[Data for this exercise]
━━━

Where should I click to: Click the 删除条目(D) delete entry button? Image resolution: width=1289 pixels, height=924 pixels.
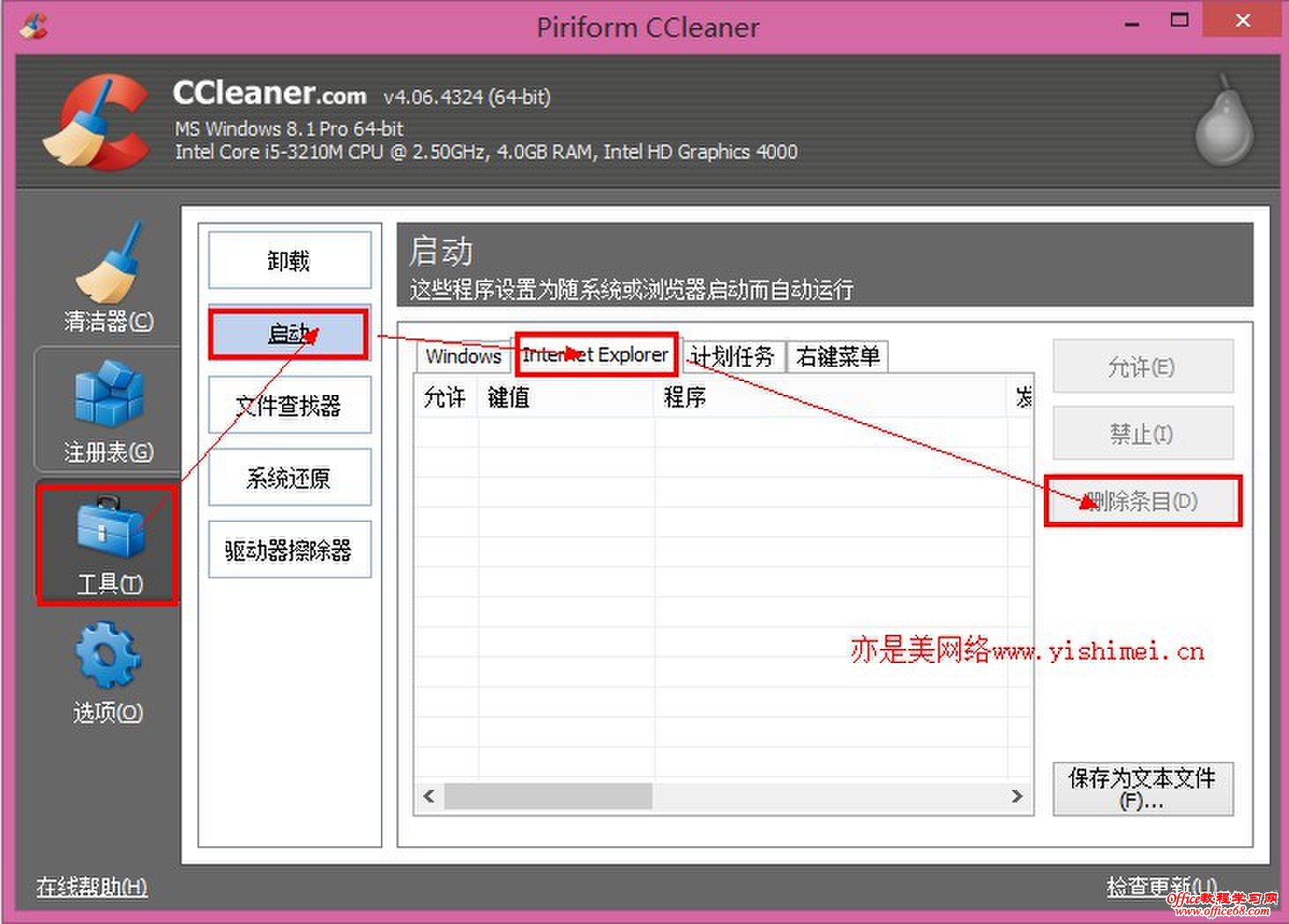click(1143, 500)
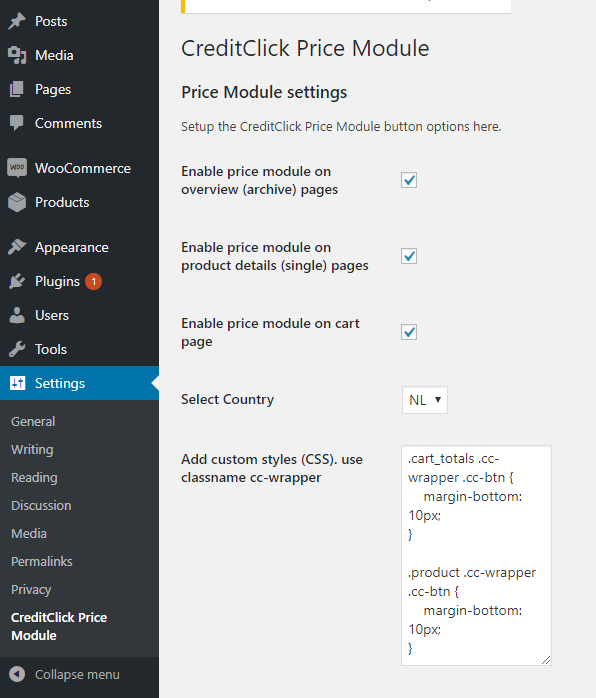Click the Posts pushpin icon
Screen dimensions: 596x698
pos(17,21)
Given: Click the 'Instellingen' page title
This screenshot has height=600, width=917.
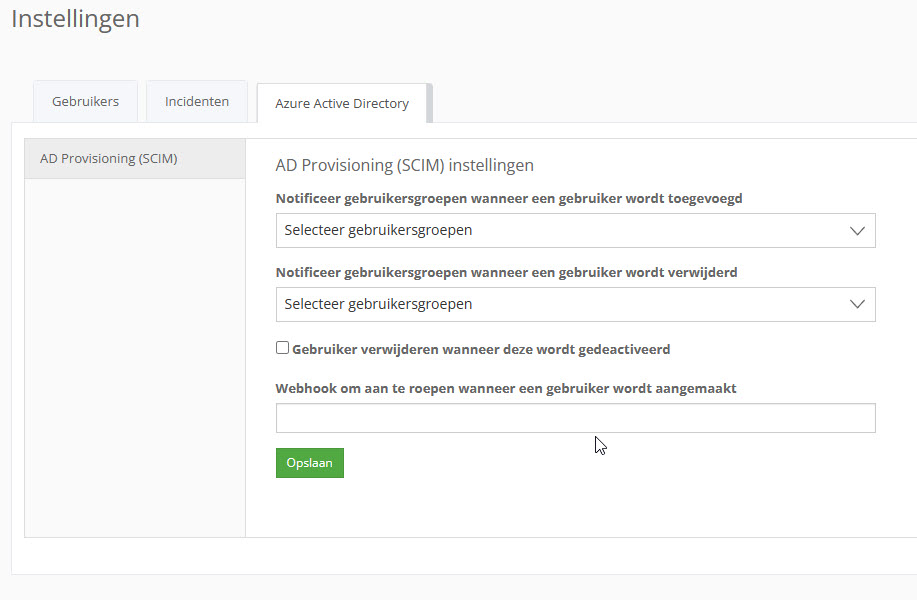Looking at the screenshot, I should 75,19.
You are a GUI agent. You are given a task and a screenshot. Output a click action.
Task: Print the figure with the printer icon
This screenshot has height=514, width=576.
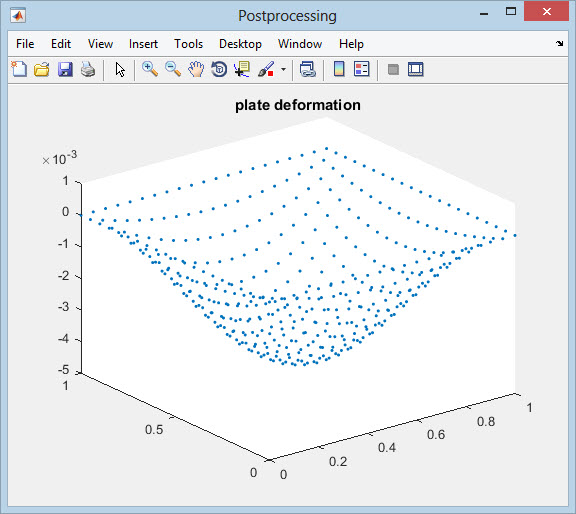pyautogui.click(x=88, y=69)
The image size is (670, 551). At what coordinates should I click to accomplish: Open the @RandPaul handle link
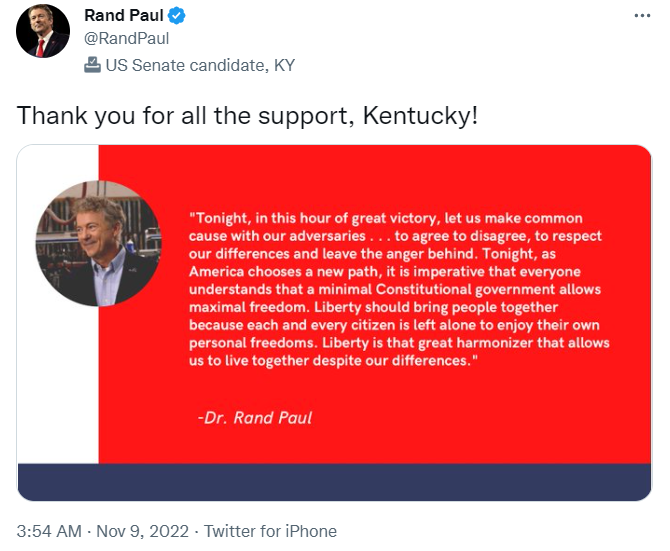[x=126, y=39]

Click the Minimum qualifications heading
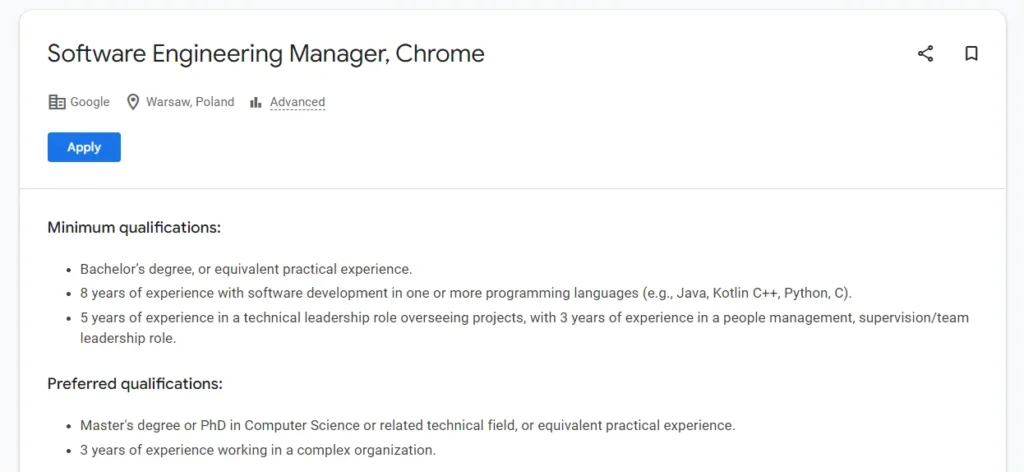point(134,228)
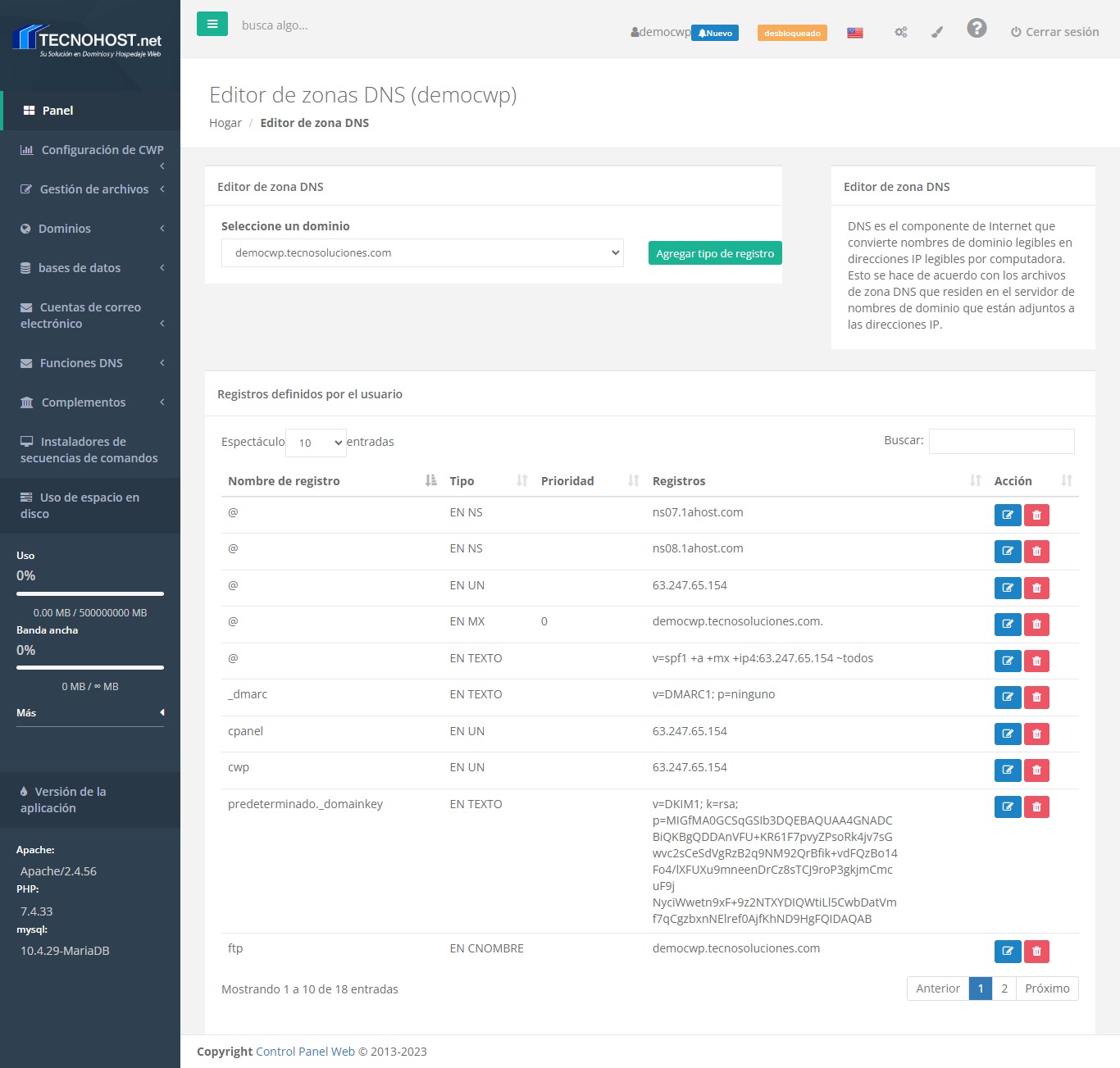The height and width of the screenshot is (1068, 1120).
Task: Edit the ns07.1ahost.com NS record
Action: point(1007,515)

━━━

This exercise asks for the data above to be given again exactly, without pictures.

Where should I click to: Click the 删除条目(D) delete entry button? Image resolution: width=1289 pixels, height=924 pixels.
click(1143, 500)
Click the Posts pushpin icon
Screen dimensions: 596x698
pos(17,21)
Given: Click the 'Instellingen' page title
This screenshot has height=600, width=917.
Looking at the screenshot, I should 75,19.
You are a GUI agent. You are given a task and a screenshot. Output a click action.
Task: Print the figure with the printer icon
This screenshot has height=514, width=576.
pyautogui.click(x=88, y=69)
The image size is (670, 551). At what coordinates should I click to accomplish: Open the @RandPaul handle link
[x=126, y=39]

Click the Minimum qualifications heading
point(134,228)
The height and width of the screenshot is (1068, 1120).
Task: Edit the ns07.1ahost.com NS record
Action: point(1007,515)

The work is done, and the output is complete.